## [RECORDS SHOWN]
__________________________________________________

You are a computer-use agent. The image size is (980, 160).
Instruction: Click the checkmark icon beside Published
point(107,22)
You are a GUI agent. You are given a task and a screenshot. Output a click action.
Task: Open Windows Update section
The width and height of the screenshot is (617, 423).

__________________________________________________

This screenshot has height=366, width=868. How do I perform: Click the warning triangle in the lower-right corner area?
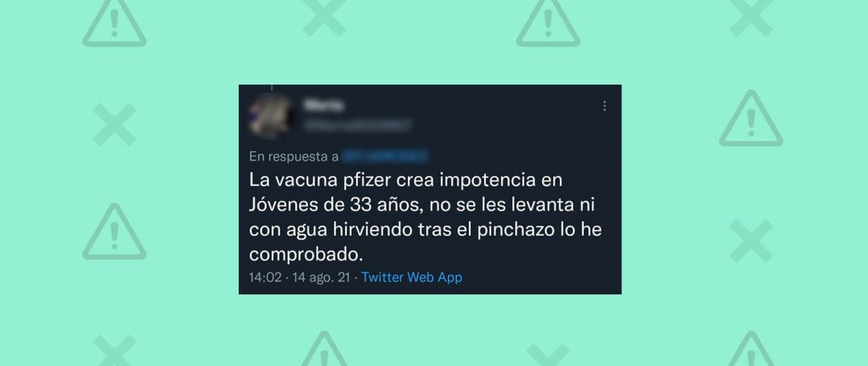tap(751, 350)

__________________________________________________

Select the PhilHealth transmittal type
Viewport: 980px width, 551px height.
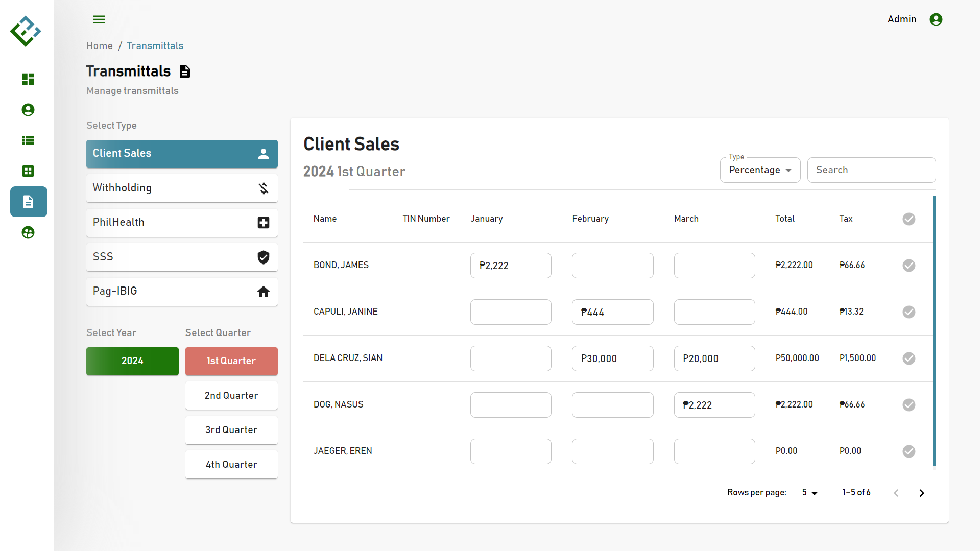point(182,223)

__________________________________________________

## [EXERCISE DETAILS]
For the string "agent", return every line of the data where it appears.

## [OUTPUT]
You are a computer-use agent. The image size is (980, 160).
You are a GUI agent. You are given a task and a screenshot. Output a click action.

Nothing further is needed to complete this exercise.